One of the strongest and more strident passages of his letter read: "Come on people, wake up! It is time to stand together and take whatever steps are necessary to reverse the wickedness that our lethargy has authorised to spawn. Where homosexuality flourishes, all manner of wickedness abounds." Over the top? Yes. But hate speech? If it is hate speech, then Richard Dawkins is surely guilty of hate speech as well.
He has described passing on religious faith to children as a form of 'child abuse'.
Does the letter justify fining and silencing Pastor Boissoin? The commission ordered that he must "cease publishing in newspapers, by email, on the radio, in public speeches, or on the internet, in future, disparaging remarks about gays and homosexuals". Wow. Even "disparaging remarks"?
Do you think the ruling by this commission is justified? If so, then you cannot claim to be a defender of free speech and you have no right to be outraged by the Government's proposed new anti-blasphemy law. If you can justify the treatment of Boissoin in the name of protecting minorities from all but mild criticism, then conservatives can justify anti-blasphemy laws in the name of public morality.
As I say, everyone cries 'blasphemy', or some equivalent, when their most fundamental vision of society is under attack. A diminishing number of religious believers think religion is so essential to public morality that it should be protected from extreme insult.

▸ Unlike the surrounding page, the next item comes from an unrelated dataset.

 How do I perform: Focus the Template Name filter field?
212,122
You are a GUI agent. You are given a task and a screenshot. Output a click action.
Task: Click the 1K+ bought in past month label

Liberals cry foul when free speech is under threat, from any quarter, left, right or centre.
But the left's vision of society is based in no small part on protecting favoured minorities from criticism. 'Blasphemy' for them is criticising those minorities. Free speech comes a distant second.
The left today are the true successors of those who protested at the opening of the 'Playboy of the Western World' and had John McGahern fired from his teaching post. Programmes like 'Liveline' are the enforcers of this new moral order. They exist to condemn, shame and silence those who 'blaspheme' against their favoured minorities groups. The law is to be used where mere condemnation isn't enough.
Essentially, the left wants immigrant groups, gay rights groups, religious minorities, especially Muslims, single parent groups and feminists to decide what we can and cannot say in public.
It is this politically correct attack on free speech that genuine liberals really ought to have in their sights. The blasphemy row is a distraction from this.